Some research questions are not suitable to randomized control trials or survey research. For example, experimental or quasi-experimental approaches may provide robust estimates of whether people respond in a particular way to a specified program, intervention, or incentive, but they are limited in the ability to shed light on how or why people respond as they do. There are also important questions about the meaning people ascribe to their situations that are vital to understanding educational experiences. For these reasons and more, qualitative research methodologies remain critical to educational research. While qualitative research has been criticized for not providing “objective” answers, high-quality qualitative research also has standards for reliability, validity, and systematicity similar to quantitative research. The works in this section are intended to provide an overview of such standards. Erickson 1986 outlines several types of qualitative methodologies, and readers who want a basic description of the options when conducting fieldwork should consult this work. Readers who are designing qualitative studies should also refer to guidance in Lincoln and Guba 1985 and Patton 2002, in which the authors discuss all aspects of qualitative research design.
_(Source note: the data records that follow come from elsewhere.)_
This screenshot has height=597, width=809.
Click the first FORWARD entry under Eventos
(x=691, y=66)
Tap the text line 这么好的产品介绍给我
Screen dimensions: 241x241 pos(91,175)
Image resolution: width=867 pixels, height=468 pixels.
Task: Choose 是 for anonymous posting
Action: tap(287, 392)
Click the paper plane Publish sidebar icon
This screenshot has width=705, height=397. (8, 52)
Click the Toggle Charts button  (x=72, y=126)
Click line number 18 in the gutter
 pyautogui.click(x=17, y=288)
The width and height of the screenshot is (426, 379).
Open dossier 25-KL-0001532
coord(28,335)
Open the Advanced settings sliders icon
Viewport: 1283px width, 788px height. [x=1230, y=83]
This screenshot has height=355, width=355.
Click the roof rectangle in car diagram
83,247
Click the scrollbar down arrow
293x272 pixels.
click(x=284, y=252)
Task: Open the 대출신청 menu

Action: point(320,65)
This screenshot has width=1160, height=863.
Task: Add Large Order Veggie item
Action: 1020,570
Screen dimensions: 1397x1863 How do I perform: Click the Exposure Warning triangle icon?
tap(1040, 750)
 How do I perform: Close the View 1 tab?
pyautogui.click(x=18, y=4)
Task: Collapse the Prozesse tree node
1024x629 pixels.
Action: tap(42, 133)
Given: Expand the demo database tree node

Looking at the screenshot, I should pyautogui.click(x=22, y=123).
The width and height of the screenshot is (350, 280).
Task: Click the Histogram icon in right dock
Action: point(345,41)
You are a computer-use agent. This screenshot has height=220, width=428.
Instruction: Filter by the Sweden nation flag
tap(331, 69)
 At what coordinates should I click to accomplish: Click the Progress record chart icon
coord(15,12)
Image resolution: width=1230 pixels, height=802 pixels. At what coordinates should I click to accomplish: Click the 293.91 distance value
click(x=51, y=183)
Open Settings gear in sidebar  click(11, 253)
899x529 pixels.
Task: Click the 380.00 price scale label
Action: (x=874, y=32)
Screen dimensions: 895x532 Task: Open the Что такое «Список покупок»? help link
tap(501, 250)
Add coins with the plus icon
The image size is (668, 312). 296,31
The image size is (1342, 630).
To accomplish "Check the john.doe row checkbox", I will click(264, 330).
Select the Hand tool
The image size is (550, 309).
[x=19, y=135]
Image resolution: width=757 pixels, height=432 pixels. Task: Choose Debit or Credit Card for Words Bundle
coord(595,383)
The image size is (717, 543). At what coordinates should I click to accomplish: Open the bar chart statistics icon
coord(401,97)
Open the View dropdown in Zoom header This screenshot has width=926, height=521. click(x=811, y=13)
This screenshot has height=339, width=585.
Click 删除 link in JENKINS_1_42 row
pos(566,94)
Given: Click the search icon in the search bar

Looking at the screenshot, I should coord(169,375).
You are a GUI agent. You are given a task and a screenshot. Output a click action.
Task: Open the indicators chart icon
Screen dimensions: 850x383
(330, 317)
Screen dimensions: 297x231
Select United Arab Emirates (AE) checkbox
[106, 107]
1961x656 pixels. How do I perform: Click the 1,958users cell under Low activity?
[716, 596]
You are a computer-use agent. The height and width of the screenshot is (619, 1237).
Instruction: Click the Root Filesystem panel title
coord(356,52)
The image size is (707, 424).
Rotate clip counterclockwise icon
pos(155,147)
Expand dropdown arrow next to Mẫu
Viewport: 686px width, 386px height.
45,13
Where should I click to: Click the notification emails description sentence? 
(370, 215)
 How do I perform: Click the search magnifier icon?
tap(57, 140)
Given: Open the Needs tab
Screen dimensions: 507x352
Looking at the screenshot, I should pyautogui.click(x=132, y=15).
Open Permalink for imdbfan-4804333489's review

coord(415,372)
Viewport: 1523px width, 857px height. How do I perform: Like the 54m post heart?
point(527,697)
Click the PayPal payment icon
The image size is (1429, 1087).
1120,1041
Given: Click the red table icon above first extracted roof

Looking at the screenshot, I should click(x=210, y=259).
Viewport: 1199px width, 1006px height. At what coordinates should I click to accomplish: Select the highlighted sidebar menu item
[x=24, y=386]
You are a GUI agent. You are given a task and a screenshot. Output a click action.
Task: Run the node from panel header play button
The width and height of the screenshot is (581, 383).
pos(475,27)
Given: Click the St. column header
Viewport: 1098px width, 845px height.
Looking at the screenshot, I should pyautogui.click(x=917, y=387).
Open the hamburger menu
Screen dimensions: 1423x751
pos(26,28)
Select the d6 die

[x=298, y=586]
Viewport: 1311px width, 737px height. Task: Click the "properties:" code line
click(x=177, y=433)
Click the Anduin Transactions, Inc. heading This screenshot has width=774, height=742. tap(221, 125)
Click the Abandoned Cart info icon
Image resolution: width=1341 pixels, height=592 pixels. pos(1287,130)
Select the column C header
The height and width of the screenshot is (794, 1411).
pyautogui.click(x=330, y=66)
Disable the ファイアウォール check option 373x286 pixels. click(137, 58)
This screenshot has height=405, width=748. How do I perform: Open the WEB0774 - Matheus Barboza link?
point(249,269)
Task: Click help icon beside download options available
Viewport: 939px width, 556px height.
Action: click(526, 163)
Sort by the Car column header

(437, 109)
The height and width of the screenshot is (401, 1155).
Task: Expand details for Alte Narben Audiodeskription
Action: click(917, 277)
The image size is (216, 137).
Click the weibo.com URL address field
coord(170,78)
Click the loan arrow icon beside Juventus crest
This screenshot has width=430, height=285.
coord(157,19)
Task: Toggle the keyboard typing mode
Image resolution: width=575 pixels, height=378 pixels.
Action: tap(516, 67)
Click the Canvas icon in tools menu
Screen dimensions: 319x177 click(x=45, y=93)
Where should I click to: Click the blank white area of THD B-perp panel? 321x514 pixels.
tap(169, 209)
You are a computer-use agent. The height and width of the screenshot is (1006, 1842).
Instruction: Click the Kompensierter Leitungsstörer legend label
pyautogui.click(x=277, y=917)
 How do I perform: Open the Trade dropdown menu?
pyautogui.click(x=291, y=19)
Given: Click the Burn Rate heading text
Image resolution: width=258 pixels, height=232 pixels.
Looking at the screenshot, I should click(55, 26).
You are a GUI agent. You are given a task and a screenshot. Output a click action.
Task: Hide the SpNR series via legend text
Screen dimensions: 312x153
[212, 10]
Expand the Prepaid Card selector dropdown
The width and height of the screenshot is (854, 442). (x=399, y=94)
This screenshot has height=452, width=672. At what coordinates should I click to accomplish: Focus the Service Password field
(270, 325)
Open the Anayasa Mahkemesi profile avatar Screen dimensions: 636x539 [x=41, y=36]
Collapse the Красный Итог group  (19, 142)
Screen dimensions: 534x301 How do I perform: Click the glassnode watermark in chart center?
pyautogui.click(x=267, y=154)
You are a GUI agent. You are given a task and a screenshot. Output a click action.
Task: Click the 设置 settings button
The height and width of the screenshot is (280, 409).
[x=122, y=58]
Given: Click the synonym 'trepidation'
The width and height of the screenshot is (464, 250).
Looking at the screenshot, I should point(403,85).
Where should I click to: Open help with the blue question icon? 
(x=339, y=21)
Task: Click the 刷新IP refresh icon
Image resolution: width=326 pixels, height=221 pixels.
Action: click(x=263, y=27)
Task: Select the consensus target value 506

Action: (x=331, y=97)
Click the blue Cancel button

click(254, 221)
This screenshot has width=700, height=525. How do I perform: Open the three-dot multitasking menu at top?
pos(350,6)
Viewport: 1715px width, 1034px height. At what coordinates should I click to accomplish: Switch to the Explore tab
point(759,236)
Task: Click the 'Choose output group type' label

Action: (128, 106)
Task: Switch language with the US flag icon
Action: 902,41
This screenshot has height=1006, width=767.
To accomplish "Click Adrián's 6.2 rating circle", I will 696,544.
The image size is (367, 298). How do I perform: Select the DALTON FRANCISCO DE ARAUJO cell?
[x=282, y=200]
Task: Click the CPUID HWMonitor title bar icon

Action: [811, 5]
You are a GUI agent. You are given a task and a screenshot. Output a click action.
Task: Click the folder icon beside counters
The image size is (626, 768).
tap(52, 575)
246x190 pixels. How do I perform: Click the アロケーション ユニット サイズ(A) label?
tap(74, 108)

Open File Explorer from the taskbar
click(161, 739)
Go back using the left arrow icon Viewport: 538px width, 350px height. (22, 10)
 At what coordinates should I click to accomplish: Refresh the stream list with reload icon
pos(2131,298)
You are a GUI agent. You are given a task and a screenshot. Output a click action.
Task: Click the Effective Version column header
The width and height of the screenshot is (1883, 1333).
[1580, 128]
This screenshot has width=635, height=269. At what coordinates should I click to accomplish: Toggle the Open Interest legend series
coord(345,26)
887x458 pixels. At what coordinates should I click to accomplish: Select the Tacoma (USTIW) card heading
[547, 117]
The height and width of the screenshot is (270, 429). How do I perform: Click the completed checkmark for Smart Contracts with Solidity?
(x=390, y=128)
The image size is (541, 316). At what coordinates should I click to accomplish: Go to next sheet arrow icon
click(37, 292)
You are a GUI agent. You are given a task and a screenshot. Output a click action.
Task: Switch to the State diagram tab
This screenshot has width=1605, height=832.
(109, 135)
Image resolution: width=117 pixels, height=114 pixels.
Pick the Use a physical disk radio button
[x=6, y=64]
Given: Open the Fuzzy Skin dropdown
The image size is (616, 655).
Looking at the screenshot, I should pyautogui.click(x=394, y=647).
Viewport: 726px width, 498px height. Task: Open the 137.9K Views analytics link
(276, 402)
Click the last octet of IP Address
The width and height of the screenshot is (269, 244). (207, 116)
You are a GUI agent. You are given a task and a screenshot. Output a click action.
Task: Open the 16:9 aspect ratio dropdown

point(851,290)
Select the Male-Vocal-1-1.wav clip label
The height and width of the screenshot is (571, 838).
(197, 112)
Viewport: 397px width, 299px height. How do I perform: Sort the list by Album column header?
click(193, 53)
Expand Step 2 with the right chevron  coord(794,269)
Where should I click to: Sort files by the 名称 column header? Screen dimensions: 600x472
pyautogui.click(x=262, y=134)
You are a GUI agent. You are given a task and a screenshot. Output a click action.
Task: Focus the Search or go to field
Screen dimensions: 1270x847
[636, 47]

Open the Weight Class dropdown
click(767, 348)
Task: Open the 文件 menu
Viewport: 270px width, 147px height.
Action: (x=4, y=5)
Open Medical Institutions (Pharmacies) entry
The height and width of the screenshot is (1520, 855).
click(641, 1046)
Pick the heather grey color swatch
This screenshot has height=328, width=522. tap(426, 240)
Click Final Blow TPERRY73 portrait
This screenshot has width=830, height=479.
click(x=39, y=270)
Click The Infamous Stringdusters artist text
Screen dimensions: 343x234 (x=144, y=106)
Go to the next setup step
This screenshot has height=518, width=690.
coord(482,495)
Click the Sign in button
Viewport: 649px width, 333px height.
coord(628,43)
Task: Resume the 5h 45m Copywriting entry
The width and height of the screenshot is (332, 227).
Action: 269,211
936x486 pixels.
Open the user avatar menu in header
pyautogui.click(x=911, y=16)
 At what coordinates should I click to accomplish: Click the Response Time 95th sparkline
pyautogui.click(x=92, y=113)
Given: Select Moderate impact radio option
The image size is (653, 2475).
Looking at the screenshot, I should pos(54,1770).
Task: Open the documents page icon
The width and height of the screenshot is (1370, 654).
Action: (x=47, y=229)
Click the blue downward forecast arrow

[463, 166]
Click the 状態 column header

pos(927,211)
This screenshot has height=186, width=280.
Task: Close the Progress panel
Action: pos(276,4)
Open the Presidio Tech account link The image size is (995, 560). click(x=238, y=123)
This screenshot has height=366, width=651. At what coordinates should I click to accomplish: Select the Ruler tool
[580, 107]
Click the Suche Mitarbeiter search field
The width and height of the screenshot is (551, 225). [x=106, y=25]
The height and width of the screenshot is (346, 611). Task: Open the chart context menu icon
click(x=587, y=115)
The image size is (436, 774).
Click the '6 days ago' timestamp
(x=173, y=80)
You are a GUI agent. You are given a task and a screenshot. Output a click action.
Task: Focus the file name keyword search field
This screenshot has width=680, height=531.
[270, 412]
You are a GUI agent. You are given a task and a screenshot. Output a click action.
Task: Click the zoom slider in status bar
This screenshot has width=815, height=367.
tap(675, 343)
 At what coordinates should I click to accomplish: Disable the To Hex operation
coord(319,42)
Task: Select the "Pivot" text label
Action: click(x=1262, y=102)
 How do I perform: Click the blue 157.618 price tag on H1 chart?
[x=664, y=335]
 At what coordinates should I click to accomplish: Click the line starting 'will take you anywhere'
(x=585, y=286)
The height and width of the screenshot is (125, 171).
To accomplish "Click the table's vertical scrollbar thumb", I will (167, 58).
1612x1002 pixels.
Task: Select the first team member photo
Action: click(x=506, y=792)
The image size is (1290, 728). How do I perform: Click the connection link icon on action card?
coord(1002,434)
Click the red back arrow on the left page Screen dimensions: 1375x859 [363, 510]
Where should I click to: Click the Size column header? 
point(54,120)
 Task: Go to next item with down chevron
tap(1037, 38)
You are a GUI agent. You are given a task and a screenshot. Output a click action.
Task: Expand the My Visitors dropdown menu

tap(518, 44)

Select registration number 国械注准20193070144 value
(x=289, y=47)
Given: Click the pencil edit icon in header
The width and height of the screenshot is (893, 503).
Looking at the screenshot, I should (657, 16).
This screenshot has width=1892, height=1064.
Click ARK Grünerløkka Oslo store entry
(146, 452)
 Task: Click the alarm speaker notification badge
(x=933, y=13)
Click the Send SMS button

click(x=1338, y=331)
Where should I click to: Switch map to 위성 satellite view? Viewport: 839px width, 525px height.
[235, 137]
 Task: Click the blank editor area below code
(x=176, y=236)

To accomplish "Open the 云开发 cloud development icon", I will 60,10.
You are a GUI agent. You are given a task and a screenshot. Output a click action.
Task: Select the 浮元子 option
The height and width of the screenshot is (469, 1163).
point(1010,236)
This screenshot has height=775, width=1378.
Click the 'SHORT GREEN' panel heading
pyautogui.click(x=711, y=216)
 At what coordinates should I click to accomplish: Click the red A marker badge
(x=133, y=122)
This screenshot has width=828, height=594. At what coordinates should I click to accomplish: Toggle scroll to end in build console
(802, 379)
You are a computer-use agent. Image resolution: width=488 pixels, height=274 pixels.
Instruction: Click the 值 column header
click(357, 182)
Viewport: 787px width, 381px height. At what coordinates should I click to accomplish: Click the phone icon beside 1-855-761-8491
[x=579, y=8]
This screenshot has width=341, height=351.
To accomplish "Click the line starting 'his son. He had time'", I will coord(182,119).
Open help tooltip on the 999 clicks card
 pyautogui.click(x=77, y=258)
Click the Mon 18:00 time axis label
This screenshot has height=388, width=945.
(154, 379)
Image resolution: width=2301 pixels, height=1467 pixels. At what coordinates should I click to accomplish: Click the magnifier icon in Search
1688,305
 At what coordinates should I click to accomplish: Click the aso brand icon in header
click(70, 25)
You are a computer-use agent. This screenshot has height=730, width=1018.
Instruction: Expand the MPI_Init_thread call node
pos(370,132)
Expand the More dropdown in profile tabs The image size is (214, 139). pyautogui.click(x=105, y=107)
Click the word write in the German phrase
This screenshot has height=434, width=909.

Rubin and Rubin 1995 and Krueger and Casey 2000 focus on specifics of conducting interviews and focus groups, respectively, in qualitative work. Readers who are implementing these components in their qualitative studies will find these readings particularly helpful. Glaser 1965 was instrumental in developing methods to systematically analyze qualitative data, and contemporary readers may still find it useful as it introduces the analytic method known as “grounded theory.” Readers who want more detailed information and examples on analyzing and reporting qualitative data should consult Miles and Huberman 1994. All research involves ethical concerns; however, these concerns are more prominent in qualitative methodologies in which researchers may (and indeed try to) develop relationships with the participants in the research. Fine and Weis 1996 will be useful to readers who are struggling with how to resolve ethical dilemmas as they are presented.

  • Erickson, F. 1986. Qualitative methods in research on teaching. In Handbook of research on teaching. Edited by M. C. Wittrock, 119–161. Washington, DC: American Educational Research Association.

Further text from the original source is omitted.